Children and adolescents with Juvenile Idiopathic Arthritis (JIA) typically have reduced physical activity level and impaired aerobic and anaerobic exercise capacity when compared to their non-JIA counterparts. Low intensity exercise regimens appear to be safe in children with JIA and may results in improvements in overall physical function. Poor adherence to paediatric rheumatology treatment may lead to negative clinical outcomes and possibly increased disease activity. This includes symptoms such as pain, fatigue, quality of life, longer term outcomes including joint damage, as well as increase of healthcare associated costs. Low adherence to medications such as methotrexate and biological-drugs remains a significant issue for paediatric rheumatologists, with alarming reports that less than half of the children with JIA are compliant to drug-therapy.

Main body

The recent advances in interactive technology resulting in a variety of wearable user-friendly smart devices may become a key solution to address important questions in JIA clinical management. Fully understanding the impact that arthritis and treatment complications have upon individual children and their families has long been a challenge for clinicians. Modern interactive technologies can be customised and accessed directly in the hands or wrists of children with JIA. These secured networks could be accessible ‘live’ at anytime and anywhere by the child, parents and clinicians.

Multidisciplinary teams in paediatric rheumatology may benefit from adopting these technologies to better understand domains such as patient biological parameters, symptoms progression, adherence to drug-therapy, quality of life, and participation in physical activities. Most importantly the use of smart devices technologies may also facilitate more timely clinical decisions, improve self-management and parents awareness in the progression of their child’s disease. Paediatric rheumatology research could also benefit from the use of these smart devices, as they would allow real-time access to meaningful data to thoroughly understand the disease-patterns of JIA, such as pain and physical activity outcomes. Data collection that typically occurs once every 1 or 3 months in the clinical setting could instead be gathered every week, day, minute or virtually live online. Arguably, few limitations in wearing such interactive technologies still exist and require further developments.

Conclusion

Finally, by embracing and adapting these new and now highly accessible interactive technologies, clinical management and research in paediatric rheumatology may be greatly advanced.

Background

Juvenile Idiopathic Arthritis (JIA) incurs a significant burden to patients, their families, and the community [1]. Children with JIA may experience significant issues with school attendance that has a direct impact on their academic performance [2, 3]. Hospitalisation rates in Australia for juvenile arthritis have increased from 14 to 32 per 100,000 population over the past decade [1]. A sharp 118% rise in allied health professional (AHP) involvement has also been recorded in Australia since 2005, including specialist nurses, occupational therapists, physiotherapists, and podiatrists [1]. Some of the prescribed not invasive interventions from AHP, such as regular physical exercises, could be increasingly self-managed by the child and their families and carried out without the need of attending clinics and hospitals, which may positively impact the child’s school attendance. Thus, we feel that recent advances in technology resulting in a variety of wearable user-friendly smart devices, capable of providing customised notifications, may become a key instrument in JIA clinical management. Furthermore, data collection and incorporating patient reported outcomes through interactive technologies, may play a significant role in health promotion and self-management of disease into the future [4].

Monitoring symptoms and disease progression using interactive technologies

Understanding the impact that chronic disease and treatment complications have upon children and their families has long been a challenge for clinicians. Typically, practitioners are unable to undertake frequent assessment and so most measures, such as quality of life and disease progression, rely on recall during appointments.
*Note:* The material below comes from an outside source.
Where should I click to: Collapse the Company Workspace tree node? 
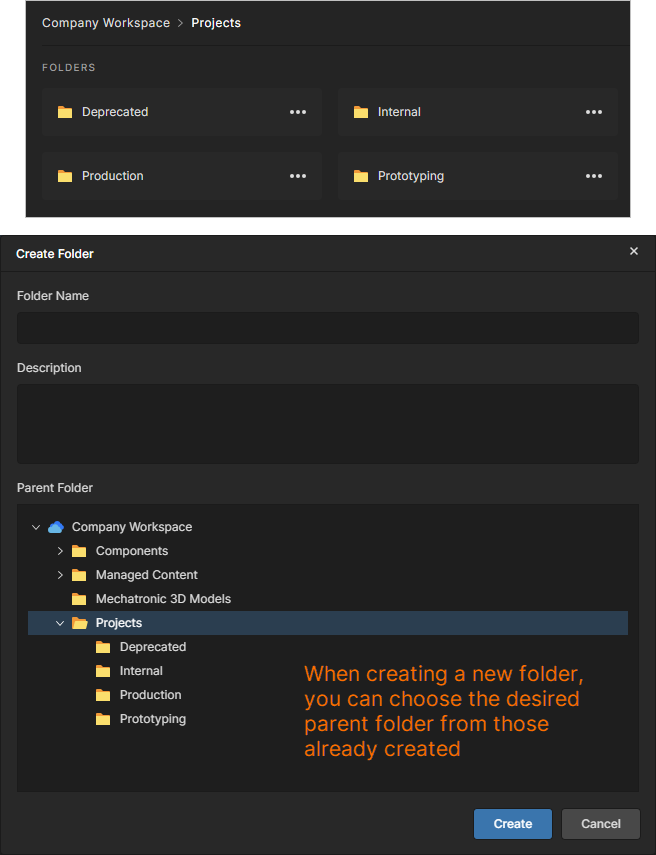[36, 527]

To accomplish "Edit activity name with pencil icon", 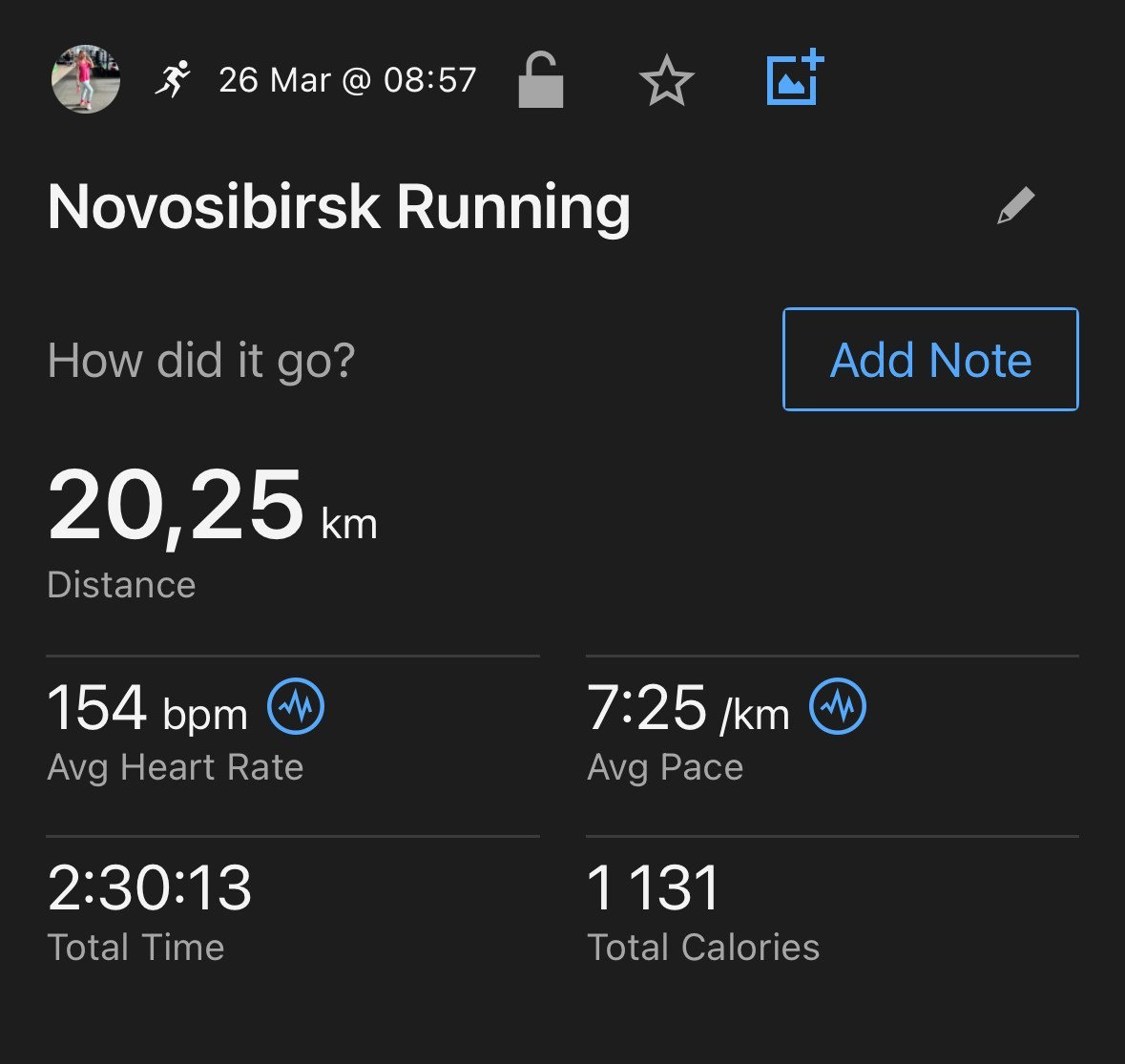I will (x=1016, y=206).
A number of successful attempts have already been made in introducing smart devices to better understand patients’ disease, particularly in paediatric oncology, chronic pain, and allergic disease [5, 6]. Cingi et al. (2015), investigated 327 patients diagnosed with mild-to-severe persistent asthma and persistent allergic rhinitis (AR) that were randomised into 2 intervention groups and 2 control groups using a smart mobile platform called POPET. The intervention groups (POPET-AR and POPET-Asthma) received a mobile phone application (“physician on call patient engagement trial” [POPET]), enabling them to interact with their clinicians, and independently record their health status and compliance to their prescribed drugs. Those using the online platform had better health outcomes and quality of life, with a reduction in hospital admissions and number of medical consultations required. Furthermore, improvements were also recorded with regards to activity, productivity, disease perception, and emotion status. Stinson et al. (2015) investigated the validity, reliability, and feasibility of a smartphone pain assessment app among 106 children and adolescent diagnosed with cancer, and concluded that the app had excellent internal consistency, feasibility, and an overall high acceptability amongst patients.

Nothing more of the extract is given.